My Favourite Stories - Part 12: The Matrix
Just when you thought I couldn’t possibly include another sci-fi story with deeply religious and philosophical themes…BAM!!! Here comes the most notorious one of them all.
The Matrix is one of those stories which I keep coming back to at various points in my life. I remember seeing it first when I was twelve, and being completely enraptured by the badass cyberpunk fight scenes. Something about the combination of epic kung-fu choreo and slow-motion bullet dodging scratched an itch on my prepubescent brain. I immediately incorporated the aesthetics of the film into my highly impressionable identity. Neo would become my go-to halloween costume for the next several years.
I watched it again when I was about sixteen, and this time I actually paid attention to what was going on beyond the punching, kicking, and shooting (though I still enjoyed all that just as much). It was at this age that I realized that The Matrix is actually a really well-written story, full of rich, compelling characters and a well-paced plot that kept me on the edge of my seat all the way to the very end.
When I was around nineteen I revisited it with my younger siblings to share my passion for the film. Upon this rewatching, I started to catch some of the religious references, such as characters being named ‘Trinity’ and ‘Morpheus’. Seems a bit obvious in hindsight, but this was the age that I realized the story wasn’t just an awesome sci-fi shoot ‘em up. There was clearly something important going on beneath the surface, but I couldn’t put my finger on it.
My most recent rewatch came when I was twenty-two. I was attending Toronto Metropolitan University, and was coming to the end of my Philosophy of Film course (shoutout to Abhishek Mishra for making that class infinitely more fun and engaging for me). The last movie we studied was The Matrix, and this time I was able to analyze the story with a rigorous postsecondary educational lens.

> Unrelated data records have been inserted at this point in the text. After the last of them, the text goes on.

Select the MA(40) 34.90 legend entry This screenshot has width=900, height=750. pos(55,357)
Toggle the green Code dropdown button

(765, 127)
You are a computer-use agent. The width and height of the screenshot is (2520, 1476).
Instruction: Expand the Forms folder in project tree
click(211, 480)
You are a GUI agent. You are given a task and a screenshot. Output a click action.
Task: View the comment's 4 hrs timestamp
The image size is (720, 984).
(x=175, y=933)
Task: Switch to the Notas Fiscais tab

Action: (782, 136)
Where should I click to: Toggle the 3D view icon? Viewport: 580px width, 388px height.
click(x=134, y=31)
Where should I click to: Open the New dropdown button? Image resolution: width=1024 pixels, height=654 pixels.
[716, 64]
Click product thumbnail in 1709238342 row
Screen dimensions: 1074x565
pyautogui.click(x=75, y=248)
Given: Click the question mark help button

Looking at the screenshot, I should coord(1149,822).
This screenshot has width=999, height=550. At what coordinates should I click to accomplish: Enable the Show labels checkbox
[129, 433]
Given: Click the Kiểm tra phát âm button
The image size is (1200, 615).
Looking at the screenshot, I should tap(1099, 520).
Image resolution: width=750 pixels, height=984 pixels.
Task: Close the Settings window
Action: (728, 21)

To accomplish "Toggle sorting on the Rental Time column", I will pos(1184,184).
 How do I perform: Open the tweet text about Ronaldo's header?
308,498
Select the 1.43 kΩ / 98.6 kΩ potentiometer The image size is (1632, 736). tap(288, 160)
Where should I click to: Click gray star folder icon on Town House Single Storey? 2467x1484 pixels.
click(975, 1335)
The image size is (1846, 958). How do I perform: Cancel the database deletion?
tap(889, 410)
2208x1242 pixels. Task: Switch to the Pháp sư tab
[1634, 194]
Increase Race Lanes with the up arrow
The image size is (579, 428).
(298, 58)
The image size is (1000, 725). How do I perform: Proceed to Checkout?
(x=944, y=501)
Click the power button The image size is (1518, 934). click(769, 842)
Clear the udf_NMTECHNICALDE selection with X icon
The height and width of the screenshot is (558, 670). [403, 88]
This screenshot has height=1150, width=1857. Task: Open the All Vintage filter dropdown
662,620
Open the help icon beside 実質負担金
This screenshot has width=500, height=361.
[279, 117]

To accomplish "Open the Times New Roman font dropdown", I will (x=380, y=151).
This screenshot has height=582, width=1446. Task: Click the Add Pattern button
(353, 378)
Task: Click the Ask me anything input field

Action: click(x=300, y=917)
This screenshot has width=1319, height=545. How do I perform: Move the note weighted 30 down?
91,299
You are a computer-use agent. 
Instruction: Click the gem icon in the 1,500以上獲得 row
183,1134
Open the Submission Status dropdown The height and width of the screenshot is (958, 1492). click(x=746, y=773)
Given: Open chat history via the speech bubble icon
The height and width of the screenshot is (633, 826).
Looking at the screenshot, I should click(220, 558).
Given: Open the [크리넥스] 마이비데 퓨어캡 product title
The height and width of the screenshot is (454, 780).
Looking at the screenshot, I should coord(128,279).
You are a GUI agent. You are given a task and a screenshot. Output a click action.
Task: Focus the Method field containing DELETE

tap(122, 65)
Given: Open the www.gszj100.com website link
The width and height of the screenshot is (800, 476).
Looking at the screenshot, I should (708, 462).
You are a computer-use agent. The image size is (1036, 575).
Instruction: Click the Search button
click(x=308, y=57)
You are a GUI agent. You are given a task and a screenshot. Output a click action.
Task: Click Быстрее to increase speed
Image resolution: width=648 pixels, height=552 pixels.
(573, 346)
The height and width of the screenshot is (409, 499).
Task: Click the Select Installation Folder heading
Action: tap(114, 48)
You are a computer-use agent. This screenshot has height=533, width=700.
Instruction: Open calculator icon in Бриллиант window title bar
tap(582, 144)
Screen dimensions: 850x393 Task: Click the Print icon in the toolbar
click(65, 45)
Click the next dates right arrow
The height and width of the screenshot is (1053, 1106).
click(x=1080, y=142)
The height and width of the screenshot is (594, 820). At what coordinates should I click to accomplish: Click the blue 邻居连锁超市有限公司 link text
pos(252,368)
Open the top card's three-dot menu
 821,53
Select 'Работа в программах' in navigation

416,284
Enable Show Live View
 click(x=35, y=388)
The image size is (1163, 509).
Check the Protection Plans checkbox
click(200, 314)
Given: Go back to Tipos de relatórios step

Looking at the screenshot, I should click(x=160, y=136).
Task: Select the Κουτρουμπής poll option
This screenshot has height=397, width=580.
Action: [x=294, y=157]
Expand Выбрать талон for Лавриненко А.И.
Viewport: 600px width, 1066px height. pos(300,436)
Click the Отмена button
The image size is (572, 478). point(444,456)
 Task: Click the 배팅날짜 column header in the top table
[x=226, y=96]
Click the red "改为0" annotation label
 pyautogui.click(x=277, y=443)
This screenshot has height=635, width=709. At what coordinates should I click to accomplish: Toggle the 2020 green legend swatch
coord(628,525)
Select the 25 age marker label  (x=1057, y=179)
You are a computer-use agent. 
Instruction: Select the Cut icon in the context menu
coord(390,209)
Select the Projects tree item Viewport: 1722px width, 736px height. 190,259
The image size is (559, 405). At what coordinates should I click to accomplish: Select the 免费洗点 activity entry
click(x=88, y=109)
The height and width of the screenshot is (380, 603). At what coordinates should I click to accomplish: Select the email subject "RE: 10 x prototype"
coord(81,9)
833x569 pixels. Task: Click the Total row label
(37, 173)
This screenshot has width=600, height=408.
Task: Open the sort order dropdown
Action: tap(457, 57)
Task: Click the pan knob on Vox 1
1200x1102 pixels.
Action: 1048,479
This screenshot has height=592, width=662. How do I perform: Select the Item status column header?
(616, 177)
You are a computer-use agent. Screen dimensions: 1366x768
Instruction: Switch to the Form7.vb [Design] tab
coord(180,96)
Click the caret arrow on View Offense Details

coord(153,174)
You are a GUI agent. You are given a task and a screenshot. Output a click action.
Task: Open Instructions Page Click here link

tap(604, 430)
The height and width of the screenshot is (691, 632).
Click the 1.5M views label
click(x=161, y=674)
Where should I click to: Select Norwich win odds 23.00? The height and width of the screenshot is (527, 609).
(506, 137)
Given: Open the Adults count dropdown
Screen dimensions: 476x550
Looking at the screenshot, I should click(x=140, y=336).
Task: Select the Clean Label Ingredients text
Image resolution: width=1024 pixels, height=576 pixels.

On this final watch, I realized that this is fundamentally a spiritual enlightenment story, following a similar theme to Plato’s Parable of The Cave. That metanarrative tells us that once our eyes have been exposed to reality, we cannot return to ignorance even if we wanted to.
The Matrix takes this idea, modernizes it, and adds yet another layer of wisdom. It warns us that sometimes the reality we wake up inside of is horrifically worse than the dream we were trapped inside. It shows us that serious mental fortitude and willpower is necessary to accept the enlightened reality, and that trying to escape back into the dream is futile. Cypher is the perfect personification of this; a villain who would rather live inside a comfortable fake life than deal with the struggles of the life which actually exists.
It removes some of the romanticism of Plato’s enlightenment, showing us that abandoning the perfect, beautiful dream world and facing the atrocious, cruel real world is an act of profound heroism.
Even though my twelve-year old self was unaware of all this, I’m glad he aspired to be more like Neo. Little did he know he was striving for something great.